(Exercise objective)
Among the records that follow, find each line holding the word "file" and copy it.

(Data for review)

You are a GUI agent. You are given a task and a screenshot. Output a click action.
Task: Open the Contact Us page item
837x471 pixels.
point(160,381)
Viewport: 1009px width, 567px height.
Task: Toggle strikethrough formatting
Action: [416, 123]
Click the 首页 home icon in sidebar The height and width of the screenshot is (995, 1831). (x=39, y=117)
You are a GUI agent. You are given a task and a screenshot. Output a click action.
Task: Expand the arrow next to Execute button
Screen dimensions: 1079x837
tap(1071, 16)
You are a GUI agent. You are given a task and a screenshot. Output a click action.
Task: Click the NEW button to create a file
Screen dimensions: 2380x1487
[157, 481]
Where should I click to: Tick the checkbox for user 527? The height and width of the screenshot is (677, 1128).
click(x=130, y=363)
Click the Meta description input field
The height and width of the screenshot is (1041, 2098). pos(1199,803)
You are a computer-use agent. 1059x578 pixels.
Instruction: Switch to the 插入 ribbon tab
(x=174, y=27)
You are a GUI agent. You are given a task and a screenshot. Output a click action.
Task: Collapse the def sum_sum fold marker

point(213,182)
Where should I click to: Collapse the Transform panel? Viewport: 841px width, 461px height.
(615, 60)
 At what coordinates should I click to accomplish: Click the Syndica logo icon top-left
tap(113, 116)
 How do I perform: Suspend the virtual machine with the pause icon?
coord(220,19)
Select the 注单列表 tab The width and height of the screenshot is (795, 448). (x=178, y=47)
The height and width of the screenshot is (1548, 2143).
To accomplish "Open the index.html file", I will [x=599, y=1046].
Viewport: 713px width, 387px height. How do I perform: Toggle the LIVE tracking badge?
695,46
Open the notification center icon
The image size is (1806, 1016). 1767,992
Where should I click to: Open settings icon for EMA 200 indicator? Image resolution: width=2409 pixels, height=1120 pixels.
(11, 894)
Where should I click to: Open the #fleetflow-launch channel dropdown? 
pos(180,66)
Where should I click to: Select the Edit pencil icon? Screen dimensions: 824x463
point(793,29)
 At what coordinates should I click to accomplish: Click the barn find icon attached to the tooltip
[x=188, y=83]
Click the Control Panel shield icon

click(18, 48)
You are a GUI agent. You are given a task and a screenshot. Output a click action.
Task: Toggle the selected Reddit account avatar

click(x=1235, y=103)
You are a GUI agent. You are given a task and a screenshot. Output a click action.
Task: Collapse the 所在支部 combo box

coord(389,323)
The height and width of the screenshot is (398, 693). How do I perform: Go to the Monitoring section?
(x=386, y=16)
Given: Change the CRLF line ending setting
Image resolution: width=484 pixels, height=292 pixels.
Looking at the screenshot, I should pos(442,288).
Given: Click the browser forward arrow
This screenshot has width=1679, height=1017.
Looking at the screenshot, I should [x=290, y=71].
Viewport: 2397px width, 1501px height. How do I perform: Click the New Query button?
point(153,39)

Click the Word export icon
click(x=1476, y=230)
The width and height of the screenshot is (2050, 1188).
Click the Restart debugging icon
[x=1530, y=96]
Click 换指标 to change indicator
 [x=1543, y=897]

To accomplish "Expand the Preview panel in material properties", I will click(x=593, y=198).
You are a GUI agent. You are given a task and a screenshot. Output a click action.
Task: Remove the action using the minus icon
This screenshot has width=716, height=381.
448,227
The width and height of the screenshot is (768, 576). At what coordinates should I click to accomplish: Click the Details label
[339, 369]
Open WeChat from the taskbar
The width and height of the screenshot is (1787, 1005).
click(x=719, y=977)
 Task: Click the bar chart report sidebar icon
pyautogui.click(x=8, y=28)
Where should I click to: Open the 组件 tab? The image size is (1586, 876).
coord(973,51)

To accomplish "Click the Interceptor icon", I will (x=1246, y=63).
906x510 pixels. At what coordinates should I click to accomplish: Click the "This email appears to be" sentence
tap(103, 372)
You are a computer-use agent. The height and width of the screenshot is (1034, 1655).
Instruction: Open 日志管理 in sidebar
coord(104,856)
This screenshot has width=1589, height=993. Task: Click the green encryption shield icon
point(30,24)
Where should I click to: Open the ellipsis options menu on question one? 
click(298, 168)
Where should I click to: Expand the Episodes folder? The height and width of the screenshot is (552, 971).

(Expected output)
Task: Click the NEW button to create a file
To accomplish "Open the index.html file", I will [x=599, y=1046].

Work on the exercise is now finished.